→ **YOUR GOAL**: Exactly the lines starting at the line containing "has width=1506, height=812." and ending at the line containing "Screen dimensions: 1512x795" are to be written out from the listing below, both included.

*-*-*

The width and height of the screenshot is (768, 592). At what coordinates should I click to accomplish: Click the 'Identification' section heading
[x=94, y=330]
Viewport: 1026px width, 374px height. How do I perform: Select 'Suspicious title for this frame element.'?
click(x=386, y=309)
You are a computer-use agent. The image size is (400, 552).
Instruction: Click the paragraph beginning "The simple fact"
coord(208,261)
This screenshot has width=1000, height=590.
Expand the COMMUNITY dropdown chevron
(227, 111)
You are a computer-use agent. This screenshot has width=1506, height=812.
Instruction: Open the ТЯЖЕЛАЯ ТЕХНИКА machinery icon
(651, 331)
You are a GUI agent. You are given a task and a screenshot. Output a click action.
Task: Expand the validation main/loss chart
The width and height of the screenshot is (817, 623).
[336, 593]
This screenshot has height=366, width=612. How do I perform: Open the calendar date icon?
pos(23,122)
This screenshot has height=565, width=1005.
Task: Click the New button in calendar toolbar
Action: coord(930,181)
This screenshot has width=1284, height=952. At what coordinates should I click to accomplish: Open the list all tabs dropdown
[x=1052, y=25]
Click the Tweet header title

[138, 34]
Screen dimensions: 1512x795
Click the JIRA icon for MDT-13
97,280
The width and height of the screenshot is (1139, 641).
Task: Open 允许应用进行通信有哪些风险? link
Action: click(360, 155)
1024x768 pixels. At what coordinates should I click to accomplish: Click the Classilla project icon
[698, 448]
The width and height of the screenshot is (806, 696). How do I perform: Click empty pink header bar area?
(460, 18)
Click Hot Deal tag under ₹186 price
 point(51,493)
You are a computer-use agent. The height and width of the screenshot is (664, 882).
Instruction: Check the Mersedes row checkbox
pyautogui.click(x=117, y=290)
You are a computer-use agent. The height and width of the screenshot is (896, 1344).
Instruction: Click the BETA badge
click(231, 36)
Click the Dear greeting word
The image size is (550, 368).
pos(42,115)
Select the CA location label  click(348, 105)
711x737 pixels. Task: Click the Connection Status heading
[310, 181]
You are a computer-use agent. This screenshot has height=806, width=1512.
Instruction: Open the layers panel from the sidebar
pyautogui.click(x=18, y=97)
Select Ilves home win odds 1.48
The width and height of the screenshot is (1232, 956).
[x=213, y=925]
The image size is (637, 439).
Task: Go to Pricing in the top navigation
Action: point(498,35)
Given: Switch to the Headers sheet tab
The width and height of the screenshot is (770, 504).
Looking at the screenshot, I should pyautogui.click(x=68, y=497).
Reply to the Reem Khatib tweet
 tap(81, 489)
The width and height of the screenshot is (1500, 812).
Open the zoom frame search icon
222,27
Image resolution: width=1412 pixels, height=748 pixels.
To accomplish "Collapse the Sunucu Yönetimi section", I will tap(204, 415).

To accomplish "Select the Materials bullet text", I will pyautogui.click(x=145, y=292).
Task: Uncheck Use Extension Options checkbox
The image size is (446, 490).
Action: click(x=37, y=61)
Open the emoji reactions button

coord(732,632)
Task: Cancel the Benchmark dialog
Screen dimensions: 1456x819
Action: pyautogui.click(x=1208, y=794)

*-*-*

→ **WRITTEN SOLUTION**:
You are a computer-use agent. This screenshot has width=1506, height=812.
Instruction: Open the ТЯЖЕЛАЯ ТЕХНИКА machinery icon
(651, 331)
You are a GUI agent. You are given a task and a screenshot. Output a click action.
Task: Expand the validation main/loss chart
The width and height of the screenshot is (817, 623).
[336, 593]
This screenshot has height=366, width=612. How do I perform: Open the calendar date icon?
pos(23,122)
This screenshot has height=565, width=1005.
Task: Click the New button in calendar toolbar
Action: coord(930,181)
This screenshot has width=1284, height=952. At what coordinates should I click to accomplish: Open the list all tabs dropdown
[x=1052, y=25]
Click the Tweet header title

[138, 34]
Screen dimensions: 1512x795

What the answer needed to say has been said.